When talking about trials, I've frequently used the oceans waves as a comparison.
You're fighting the waves, and many times it seems like you're finally able to break through the waves and gasp for air before being pummelled by another wave.
Definitely what a lot of us have felt like during hardships. Definitely how I have felt through almost all of them.
But this last week, I feel as though experienced something a bit different.
KC asked me on Friday how I was feeling. I told him I felt like I was getting hit with a battering ram.
I'd have moments where I felt okay, but then it'd hit and man would it hit hard.
I feel like a battering ram is worse than the waves. It's deceitful. It gives you a few moments to feel like you're okay. To feel as though it's over.
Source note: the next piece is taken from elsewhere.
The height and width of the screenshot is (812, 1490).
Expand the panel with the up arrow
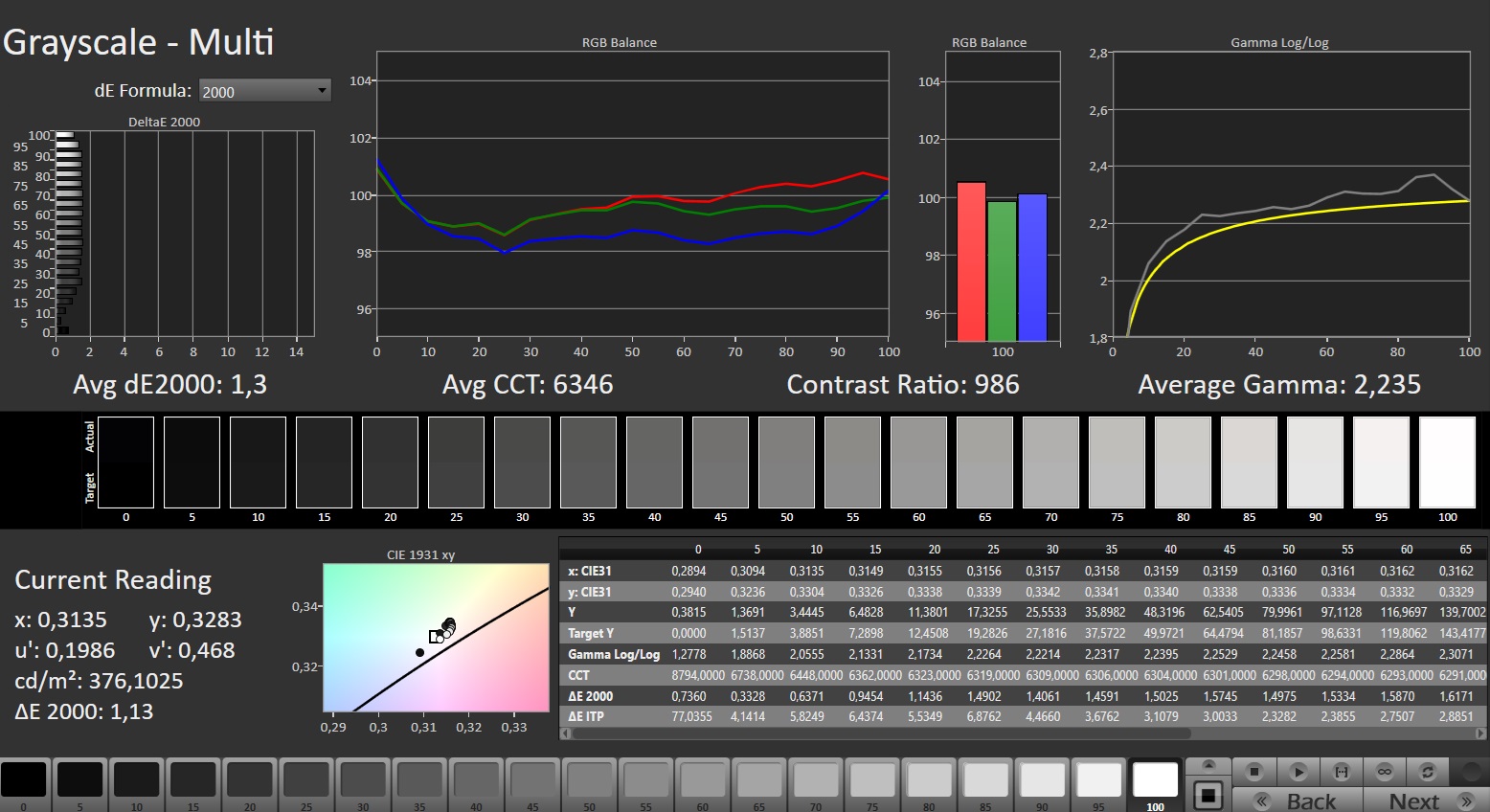coord(1208,765)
But in reality, each hit is just weakening you.
If you've seen any type of war movie, you know what I'm talking about. For me, I think of Return of the King. The Orcs are attacking Gondor. In order to gain entry, they use a battering ram (which apparently is named Grond) against the big wooden doors. Doors that could hold up to almost anything.
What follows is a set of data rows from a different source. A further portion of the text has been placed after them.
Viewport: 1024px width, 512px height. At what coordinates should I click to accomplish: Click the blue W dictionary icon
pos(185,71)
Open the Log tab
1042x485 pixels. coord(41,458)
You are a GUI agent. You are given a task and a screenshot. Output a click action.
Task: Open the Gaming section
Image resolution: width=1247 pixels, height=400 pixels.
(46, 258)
Here's the thing about battering rams; they slowly destroy us. They take away our strength. With each hit, our resolve to stand in our battle weakens.
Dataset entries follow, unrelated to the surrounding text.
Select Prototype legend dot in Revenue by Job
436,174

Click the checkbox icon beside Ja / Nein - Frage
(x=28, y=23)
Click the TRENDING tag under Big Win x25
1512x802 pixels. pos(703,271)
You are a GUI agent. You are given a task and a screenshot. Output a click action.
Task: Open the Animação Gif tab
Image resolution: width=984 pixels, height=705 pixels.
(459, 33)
With each hit, we begin to question who we are, what we're doing, and why we're in the battle that we're in.
More importantly, we begin to question God. We begin to doubt His character. We begin to wonder if He was ever really on our side at all.
We yell and get angry. We tell God 'Haven't we had enough?!'
Right now, I'm not getting any answers. It feels as though He's just holding me while I rage on. And sometimes, that's all we need.
I know many of you do not understand what KC and I and the boys are going through and feeling.
I know you're not sure how we can feel so much love for someone we've "only met on paper".
That's okay guys. It's hard to understand. We don't need you to understand and we don't need you to fix it.
Just the love and little words of encouragement have been enough.
It's okay if you don't have big words of wisdom. Some of the best things that were said to us were simple "I don't know what to say, but I'm praying for you" sort of things.
Guys. It comes in waves. I find the hot tears running down my face before I even realize it. Small things cause the tears to begin; like realizing we are going to miss her 5th birthday and realizing we could be gone over Thanksgiving.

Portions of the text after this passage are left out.